··· Data provided ···

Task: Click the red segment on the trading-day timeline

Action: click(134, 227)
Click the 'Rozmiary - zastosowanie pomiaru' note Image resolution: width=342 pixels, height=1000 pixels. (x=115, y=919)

···
··· Data provided ···

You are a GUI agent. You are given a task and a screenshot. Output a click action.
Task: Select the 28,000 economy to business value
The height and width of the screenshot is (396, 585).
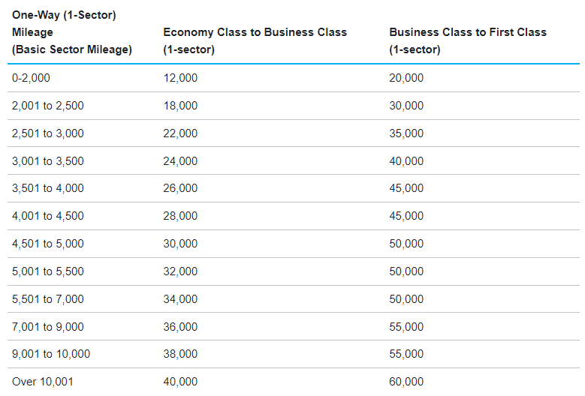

···

_Directions for this task_
Taking the line with "Task: Click the" as the first and the line with "Click the 'Rozmiary" as the last, retype that stretch of the data above exactly, with no other lines.

_Task response_
Task: Click the red segment on the trading-day timeline

Action: click(134, 227)
Click the 'Rozmiary - zastosowanie pomiaru' note Image resolution: width=342 pixels, height=1000 pixels. (x=115, y=919)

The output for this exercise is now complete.